Odoardo Farnese (12 August 1666 – 6 September 1693) was the eldest son of Duke Ranuccio II Farnese, Duke of Parma and Piacenza. Odoardo was the Hereditary Prince of Parma from his birth until his death. He was the father of the famously domineering Elisabeth, Queen of Spain.

Biography
Odoardo was born on 21 August 1666 at the Ducal Palace of Colorno in Colorno outside the city of Parma. His father, Duke Ranuccio II Farnese, was the Duke of Parma and of Piacenza. His mother, Isabella d´Este, was the daughter of Francesco I d'Este, Duke of Modena and of Maria Caterina Farnese.

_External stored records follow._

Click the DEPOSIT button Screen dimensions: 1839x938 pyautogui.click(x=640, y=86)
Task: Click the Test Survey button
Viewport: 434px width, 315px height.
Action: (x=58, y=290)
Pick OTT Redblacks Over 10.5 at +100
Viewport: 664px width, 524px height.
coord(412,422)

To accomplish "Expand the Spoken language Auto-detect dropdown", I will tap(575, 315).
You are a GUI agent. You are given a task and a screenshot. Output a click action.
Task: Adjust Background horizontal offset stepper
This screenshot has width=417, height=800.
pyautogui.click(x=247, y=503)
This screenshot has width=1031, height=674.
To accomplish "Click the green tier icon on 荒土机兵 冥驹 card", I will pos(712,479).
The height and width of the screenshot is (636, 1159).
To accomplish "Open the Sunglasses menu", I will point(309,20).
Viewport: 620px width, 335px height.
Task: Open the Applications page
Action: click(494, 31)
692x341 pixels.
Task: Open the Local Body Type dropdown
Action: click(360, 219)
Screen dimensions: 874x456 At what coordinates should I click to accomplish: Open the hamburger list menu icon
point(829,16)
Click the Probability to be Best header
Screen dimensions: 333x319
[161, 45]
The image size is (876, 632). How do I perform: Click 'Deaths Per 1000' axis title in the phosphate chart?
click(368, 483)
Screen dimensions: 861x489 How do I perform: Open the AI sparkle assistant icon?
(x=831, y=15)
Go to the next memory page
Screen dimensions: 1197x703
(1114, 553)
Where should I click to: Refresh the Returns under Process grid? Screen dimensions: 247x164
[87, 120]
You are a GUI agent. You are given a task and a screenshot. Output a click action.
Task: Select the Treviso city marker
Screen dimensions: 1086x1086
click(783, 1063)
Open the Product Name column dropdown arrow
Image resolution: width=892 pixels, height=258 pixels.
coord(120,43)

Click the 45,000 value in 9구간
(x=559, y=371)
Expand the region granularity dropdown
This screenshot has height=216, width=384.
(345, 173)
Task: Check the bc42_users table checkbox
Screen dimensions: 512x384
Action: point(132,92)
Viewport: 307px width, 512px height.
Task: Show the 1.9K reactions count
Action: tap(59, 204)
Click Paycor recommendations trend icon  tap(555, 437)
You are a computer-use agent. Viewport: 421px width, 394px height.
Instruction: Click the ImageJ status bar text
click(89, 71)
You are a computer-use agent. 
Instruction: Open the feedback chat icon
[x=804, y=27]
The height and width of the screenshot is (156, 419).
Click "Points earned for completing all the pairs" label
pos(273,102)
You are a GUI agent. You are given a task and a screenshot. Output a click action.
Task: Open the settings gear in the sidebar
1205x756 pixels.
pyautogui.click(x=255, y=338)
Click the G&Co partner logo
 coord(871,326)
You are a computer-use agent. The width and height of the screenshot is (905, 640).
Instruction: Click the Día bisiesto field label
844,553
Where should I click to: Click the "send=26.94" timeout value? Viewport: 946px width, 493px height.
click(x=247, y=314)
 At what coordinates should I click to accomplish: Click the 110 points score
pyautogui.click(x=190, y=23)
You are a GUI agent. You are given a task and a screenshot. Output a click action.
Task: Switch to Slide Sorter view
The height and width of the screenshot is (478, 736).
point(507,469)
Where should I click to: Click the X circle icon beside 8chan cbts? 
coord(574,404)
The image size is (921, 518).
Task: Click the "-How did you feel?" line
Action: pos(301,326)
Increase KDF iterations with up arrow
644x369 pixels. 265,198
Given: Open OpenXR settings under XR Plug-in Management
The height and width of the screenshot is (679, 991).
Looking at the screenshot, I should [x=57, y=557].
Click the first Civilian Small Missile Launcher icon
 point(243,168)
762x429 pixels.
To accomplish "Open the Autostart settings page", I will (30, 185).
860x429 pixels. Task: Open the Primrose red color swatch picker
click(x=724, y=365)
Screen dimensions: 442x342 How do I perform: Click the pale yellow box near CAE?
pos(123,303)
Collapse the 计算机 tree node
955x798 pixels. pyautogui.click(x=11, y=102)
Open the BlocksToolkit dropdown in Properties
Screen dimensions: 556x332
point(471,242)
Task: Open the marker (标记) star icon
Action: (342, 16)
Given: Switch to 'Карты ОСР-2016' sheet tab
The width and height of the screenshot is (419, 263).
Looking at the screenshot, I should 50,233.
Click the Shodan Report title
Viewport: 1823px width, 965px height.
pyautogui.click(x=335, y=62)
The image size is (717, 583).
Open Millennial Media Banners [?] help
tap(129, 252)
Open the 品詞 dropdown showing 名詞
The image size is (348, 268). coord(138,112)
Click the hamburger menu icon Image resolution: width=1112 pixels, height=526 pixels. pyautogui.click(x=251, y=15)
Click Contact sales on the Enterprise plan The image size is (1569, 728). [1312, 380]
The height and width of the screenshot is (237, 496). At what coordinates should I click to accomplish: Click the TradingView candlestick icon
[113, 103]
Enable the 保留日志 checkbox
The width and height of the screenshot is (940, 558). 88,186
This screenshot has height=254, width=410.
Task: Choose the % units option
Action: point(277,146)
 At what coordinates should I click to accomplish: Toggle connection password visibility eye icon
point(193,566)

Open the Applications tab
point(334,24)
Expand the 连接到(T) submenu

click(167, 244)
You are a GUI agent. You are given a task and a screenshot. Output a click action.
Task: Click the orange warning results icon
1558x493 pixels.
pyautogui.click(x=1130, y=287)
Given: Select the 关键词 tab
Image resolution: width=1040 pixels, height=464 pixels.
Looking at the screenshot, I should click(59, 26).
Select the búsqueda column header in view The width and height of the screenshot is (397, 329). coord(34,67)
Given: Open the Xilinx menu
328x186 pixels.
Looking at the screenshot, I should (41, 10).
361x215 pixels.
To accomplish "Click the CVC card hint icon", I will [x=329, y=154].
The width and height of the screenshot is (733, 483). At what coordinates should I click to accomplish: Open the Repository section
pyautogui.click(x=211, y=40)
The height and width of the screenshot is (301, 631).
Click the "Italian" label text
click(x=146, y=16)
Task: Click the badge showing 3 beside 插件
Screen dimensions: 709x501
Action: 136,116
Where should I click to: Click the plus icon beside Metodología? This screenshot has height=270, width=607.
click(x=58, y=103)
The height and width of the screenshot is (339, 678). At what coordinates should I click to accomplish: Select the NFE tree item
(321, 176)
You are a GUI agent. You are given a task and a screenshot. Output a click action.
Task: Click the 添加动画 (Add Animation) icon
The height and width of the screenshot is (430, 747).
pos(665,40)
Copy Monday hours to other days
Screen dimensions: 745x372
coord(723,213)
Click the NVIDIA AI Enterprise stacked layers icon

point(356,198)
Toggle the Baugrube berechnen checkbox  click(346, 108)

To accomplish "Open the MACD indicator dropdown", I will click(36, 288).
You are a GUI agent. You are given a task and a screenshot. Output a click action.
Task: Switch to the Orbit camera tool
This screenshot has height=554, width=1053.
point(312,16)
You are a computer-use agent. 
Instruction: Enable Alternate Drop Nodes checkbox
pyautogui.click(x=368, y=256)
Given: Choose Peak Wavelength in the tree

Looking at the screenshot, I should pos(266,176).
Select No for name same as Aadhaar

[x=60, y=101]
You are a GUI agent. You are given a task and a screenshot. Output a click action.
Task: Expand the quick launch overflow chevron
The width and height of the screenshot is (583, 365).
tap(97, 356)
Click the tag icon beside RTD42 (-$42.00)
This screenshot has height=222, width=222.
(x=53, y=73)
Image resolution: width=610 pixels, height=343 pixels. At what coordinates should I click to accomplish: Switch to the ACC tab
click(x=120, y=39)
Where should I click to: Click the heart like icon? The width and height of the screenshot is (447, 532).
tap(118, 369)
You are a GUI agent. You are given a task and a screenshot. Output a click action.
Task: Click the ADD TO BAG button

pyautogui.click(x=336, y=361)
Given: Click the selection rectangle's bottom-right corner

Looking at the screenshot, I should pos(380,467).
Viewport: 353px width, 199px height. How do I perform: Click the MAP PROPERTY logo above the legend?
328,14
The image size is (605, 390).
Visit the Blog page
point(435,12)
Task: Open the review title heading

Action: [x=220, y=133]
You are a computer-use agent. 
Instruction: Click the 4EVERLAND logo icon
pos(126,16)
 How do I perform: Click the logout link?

Thus, Odoardo's parents were first cousins to each other. He was the third child of his parents, and had two older sisters, Margherita Maria Farnese, future wife of Francesco II d'Este, Duke of Modena, and Teresa Farnese, who never married but became a benedictine nun and abbess of the Saint Alessandro monastery in Parma.

Odoardo's mother, Isabella d´Este, died some twelve days after giving birth to him. She had been his father's second wife. Odoardo's father had been previously married to Princess Margaret Yolande of Savoy, first cousin of Louis XIV, but that marriage had not produced any surviving children (only two stillborn infants). After the death of Odoardo's mother, his father took a third wife, marrying the younger sister of his late spouse; thus, Odoardo's step-mother was his own aunt. This was Maria d'Este, and she bore the duke a further nine children, including two surviving sons. Among them was Francesco Farnese, twelve years younger than Odoardo, who would marry Odoardo's widow Dorothea Sophie, be a devoted and beloved step-father to Odoardo's daughter Elisabeth Farnese, and inherit the Dukedom of Parma upon the death of their father.

Marriage and issue
Odoardo Farnese married Countess Palatine Dorothea Sophie of Neuburg by proxy on 3 April 1690. The couple were married publicly at the Parma Cathedral on 17 May 1690. The marriage was negotiated by count Fabio Perletti – ambassador and counselor of Ranuccio II. The bride, who was well connected to the royalty of Europe, also brought a very large dowry to the Farnese family.

Dorothea Sophia was the daughter of Philipp Wilhelm, Elector Palatine. Three of her older sisters were, at that time, the Holy Roman Empress Consort, the Queen of Portugal and the Queen of Spain.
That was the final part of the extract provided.